Safety and Efficacy of Long-Term Zoledronic Acid in Advanced Breast Cancer with Bone Metastasis in South China

Qianyu Wang; Guifang Guo; Zhaohui Ruan; Huijiao Cao; Ying Guo; Long Bai; Chang Jiang; Shousheng Liu; Wenzhuo He; Jinsheng Huang; Yuming Rong; Xuxian Chen; Liangping Xia; Bei Zhang; Roujun Peng

doi:10.1155/2020/5670601

Safety and Efficacy of Long-Term Zoledronic Acid in Advanced Breast Cancer with Bone Metastasis in South China

J Oncol. 2020 Sep 30:2020:5670601. doi: 10.1155/2020/5670601. eCollection 2020.

Authors

Affiliations

¹ Department of VIP Section, Sun Yat-sen University Cancer Center, State Key Laboratory Oncology in South China, Collaborative Innovation Center of Cancer Medicine, Guangzhou 510060, China.
² Department of Clinical Research, Sun Yat-sen University Cancer Center, State Key Laboratory Oncology in South China, Collaborative Innovation Center of Cancer Medicine, Guangzhou 510060, China.

Abstract

Background: This retrospective study aimed to characterize the long-term (>24 months) safety profile of zoledronic acid (ZA). We aimed to investigate whether long-term ZA treatment had greater benefits than short-term treatment in patients from southern China with advanced breast cancer (ABC) with bone metastasis. Patients and Methods. A total of 566 metastatic breast cancer cases were included and divided into two groups according to the duration of ZA treatment.
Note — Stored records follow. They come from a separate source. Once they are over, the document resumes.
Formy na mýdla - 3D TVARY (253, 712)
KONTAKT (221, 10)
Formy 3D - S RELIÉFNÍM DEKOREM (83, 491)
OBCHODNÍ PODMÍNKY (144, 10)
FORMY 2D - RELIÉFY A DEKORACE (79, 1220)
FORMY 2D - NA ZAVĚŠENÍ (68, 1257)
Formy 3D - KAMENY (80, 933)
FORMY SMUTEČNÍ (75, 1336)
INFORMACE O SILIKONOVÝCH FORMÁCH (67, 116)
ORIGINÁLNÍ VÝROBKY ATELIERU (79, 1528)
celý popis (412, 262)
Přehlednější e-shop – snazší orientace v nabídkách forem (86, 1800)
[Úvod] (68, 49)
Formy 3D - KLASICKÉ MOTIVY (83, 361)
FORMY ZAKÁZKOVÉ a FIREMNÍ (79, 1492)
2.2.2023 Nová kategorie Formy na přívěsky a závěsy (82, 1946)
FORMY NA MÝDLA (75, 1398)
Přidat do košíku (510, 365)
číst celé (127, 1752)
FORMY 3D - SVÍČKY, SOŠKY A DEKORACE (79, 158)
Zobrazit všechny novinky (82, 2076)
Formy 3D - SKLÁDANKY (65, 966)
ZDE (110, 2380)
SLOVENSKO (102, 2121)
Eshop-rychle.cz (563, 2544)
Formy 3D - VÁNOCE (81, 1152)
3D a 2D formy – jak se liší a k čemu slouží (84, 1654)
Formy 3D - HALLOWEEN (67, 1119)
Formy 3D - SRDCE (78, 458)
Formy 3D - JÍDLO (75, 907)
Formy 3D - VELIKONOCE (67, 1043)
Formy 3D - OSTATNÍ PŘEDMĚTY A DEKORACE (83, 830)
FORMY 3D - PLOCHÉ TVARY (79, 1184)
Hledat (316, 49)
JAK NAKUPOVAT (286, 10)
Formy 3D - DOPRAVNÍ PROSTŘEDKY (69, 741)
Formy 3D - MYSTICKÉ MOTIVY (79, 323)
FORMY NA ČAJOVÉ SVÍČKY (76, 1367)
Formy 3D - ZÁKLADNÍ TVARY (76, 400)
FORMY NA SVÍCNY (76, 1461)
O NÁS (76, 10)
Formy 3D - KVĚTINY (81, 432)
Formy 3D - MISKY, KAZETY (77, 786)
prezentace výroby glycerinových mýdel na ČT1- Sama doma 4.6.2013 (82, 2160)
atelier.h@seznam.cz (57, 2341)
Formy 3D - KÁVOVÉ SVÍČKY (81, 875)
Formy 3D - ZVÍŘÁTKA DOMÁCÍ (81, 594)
The included patients had at least one lytic bone lesion and had no skeletal-related events (SREs) prior to ZA therapy. The primary endpoint was to analyze the safety and long-term adverse effects, which covered osteonecrosis of jaws (ONJ), renal impairment, and hearing impairment. The second objective was to determine the efficacy of long-term ZA treatment by the incidence of SREs.

Results: Fifteen patients were diagnosed with ONJ (2.7%): nine in the short-term group (3.1%) and six in the long-term group (2.2%, P = 0.606). Five cases (0.9%) had renal function impairment: two in the short-term group (0.7%) and four in the long-term group (1.1%, P = 0.676). One patient (0.2%) in the long-term group had hearing impairment after 23 months of ZA treatment (0.4%, P = 0.482). In total, 103 cases in the short-term group (35.2%) and 138 cases in long-term group (50.5%) developed SREs (P < 0.001). The mean annual SRE rate was 0.3 in the short-term group (range, 0-3.1) versus 0.2 in the long-term group (0-1.0, P = 0.269). Subgroup analysis suggested that cases with non-load-bearing bone involvement and those who received systematic anticancer therapy without chemotherapy might benefit from long-term ZA treatment. Cox regression analysis indicated poor performance status, and nonvisceral organ involvement predicted high risk for SRE.

Conclusions: The extension of ZA treatment did not increase the long-term adverse events and reduced the annual incidence of SREs beyond 24 months. Although longer treatment of ZA over 24 months appeared to be safe, further prospective investigation is required.